EXERCISE PROMPT:
Using the records below, copy exactly the part that opens with the line holding "Where should I click to: Check" and closes with the line holding "Where should I click to: Expand", minus the pictures.

TASK DATA:
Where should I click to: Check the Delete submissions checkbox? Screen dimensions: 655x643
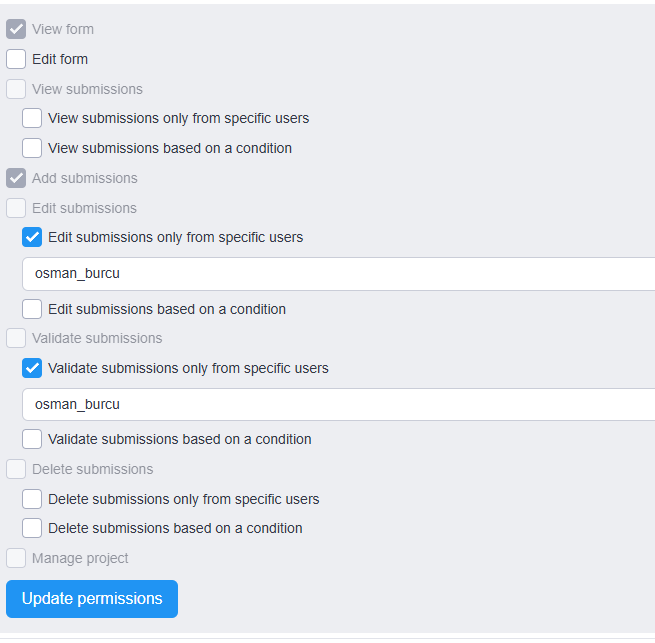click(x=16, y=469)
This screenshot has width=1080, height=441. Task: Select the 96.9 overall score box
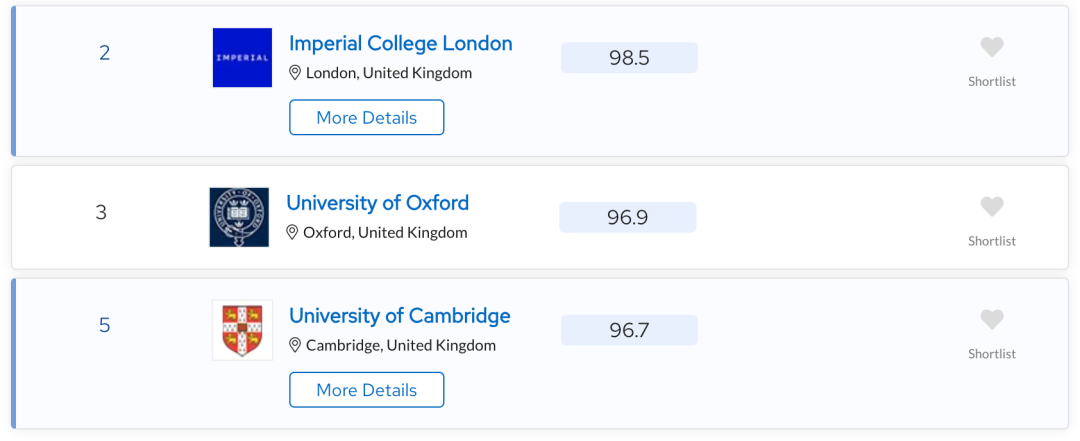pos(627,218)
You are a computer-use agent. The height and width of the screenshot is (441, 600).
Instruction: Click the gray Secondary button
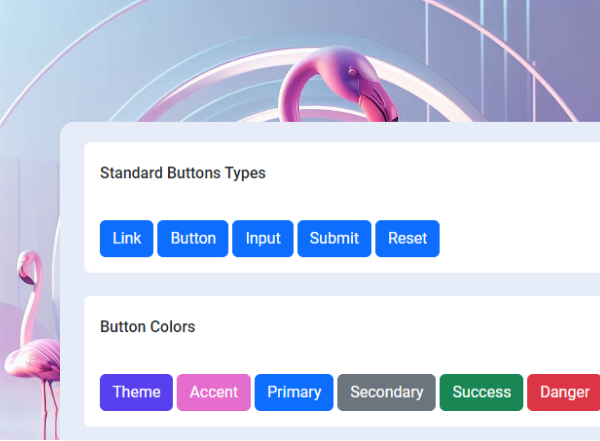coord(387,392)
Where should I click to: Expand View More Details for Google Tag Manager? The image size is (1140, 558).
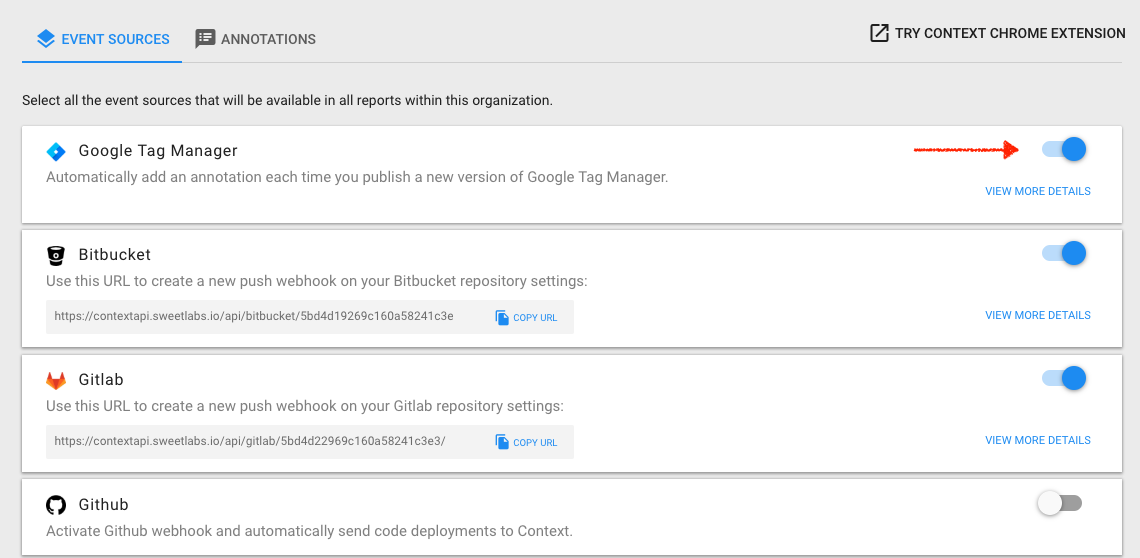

==

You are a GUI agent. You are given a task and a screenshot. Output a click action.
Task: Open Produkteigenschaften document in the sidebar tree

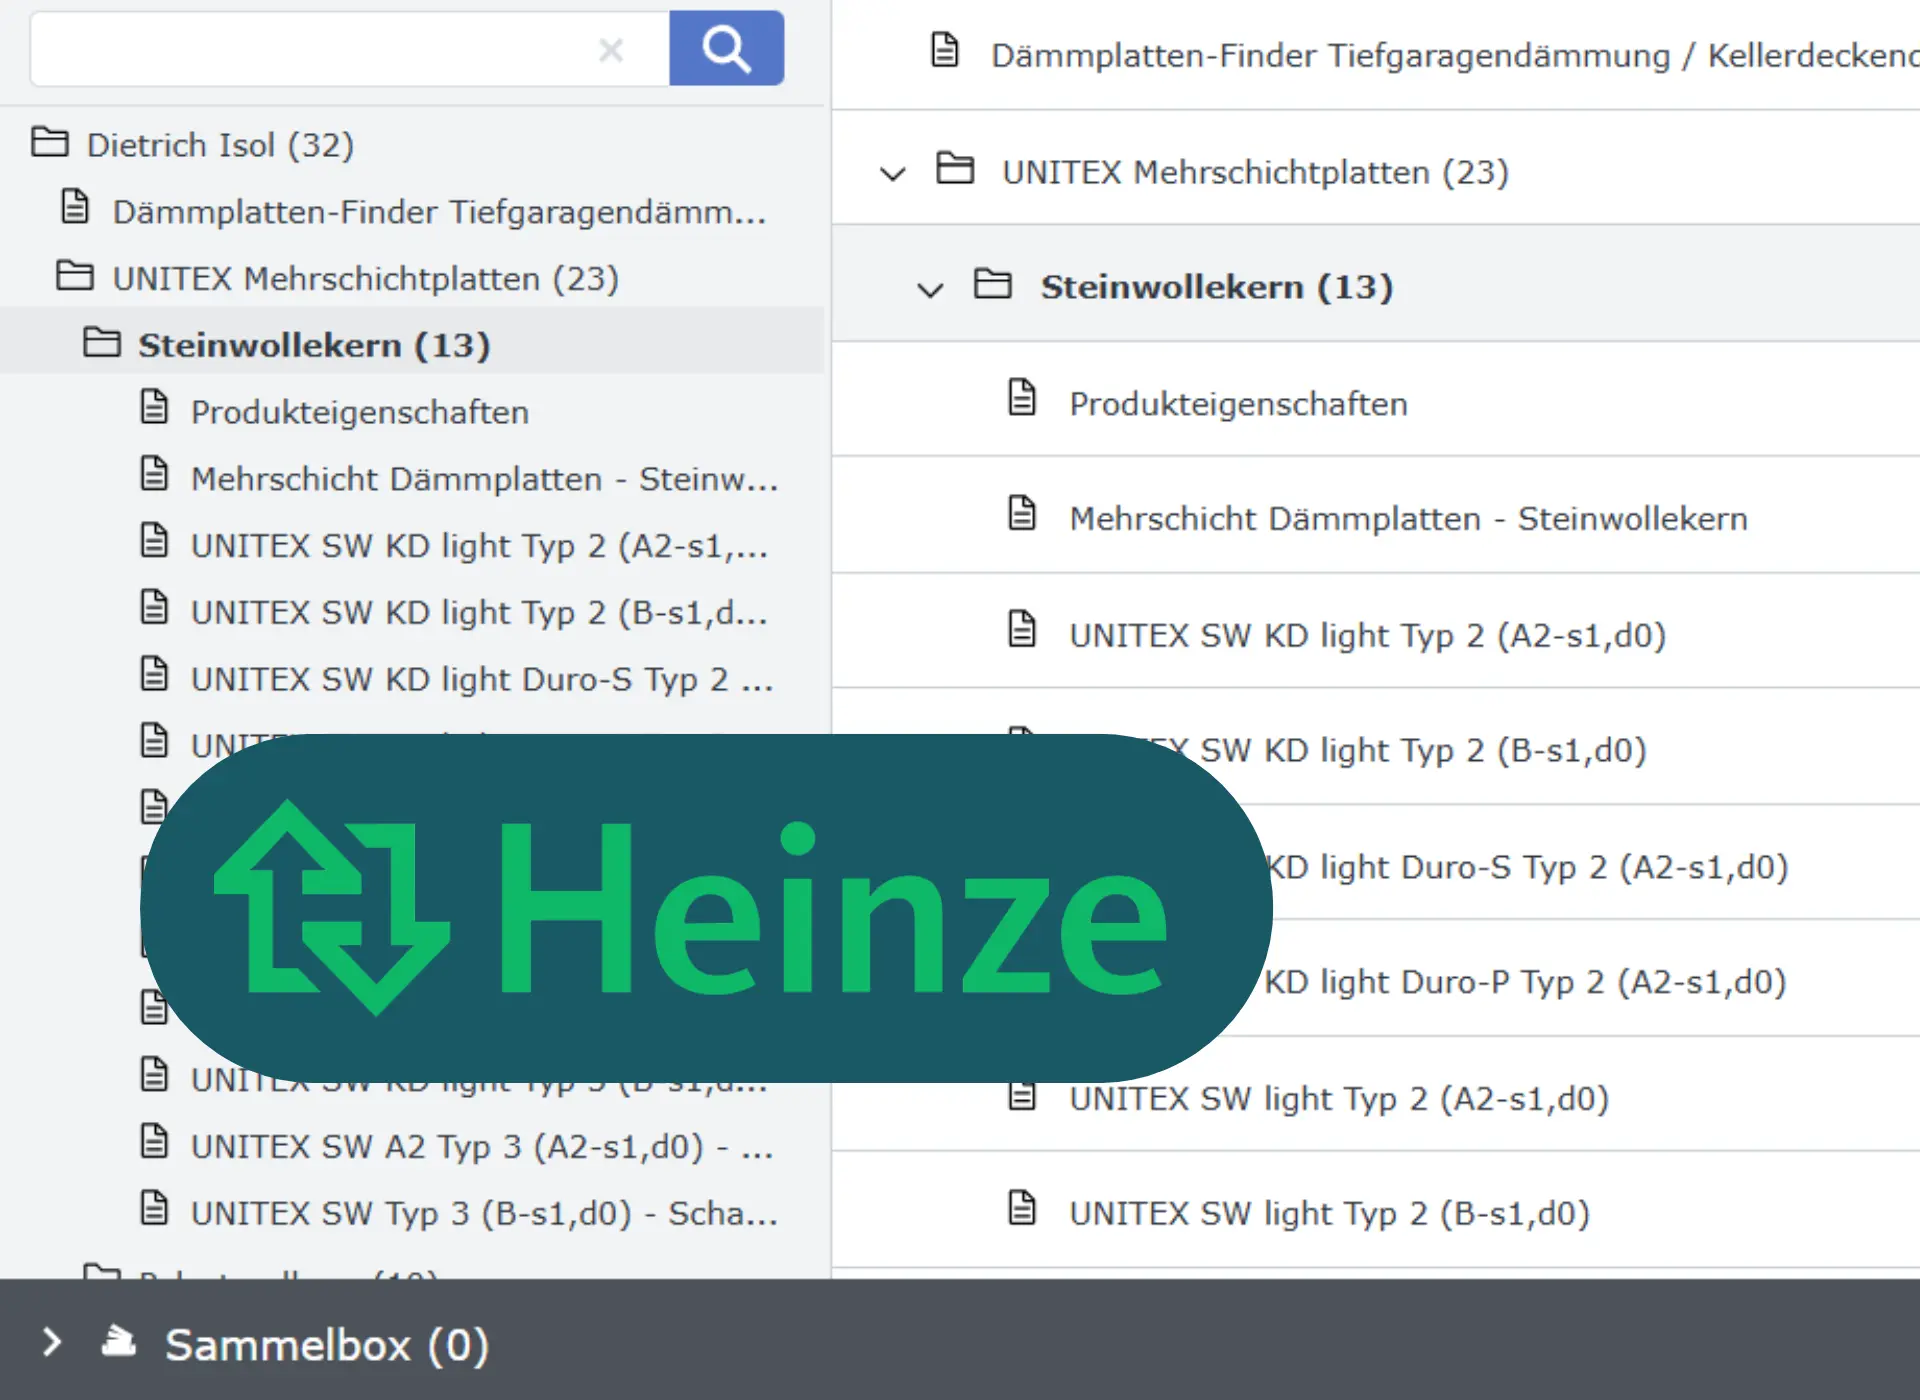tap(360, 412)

ANSWER TO THE EXERCISE:
Where should I click to: Check the Delete submissions checkbox? Screen dimensions: 655x643
click(x=16, y=469)
This screenshot has width=1080, height=441. Task: Select the 96.9 overall score box
pos(627,218)
You are a computer-use agent. The height and width of the screenshot is (441, 600).
Instruction: Click the gray Secondary button
coord(387,392)
Where should I click to: Expand View More Details for Google Tag Manager? The image size is (1140, 558).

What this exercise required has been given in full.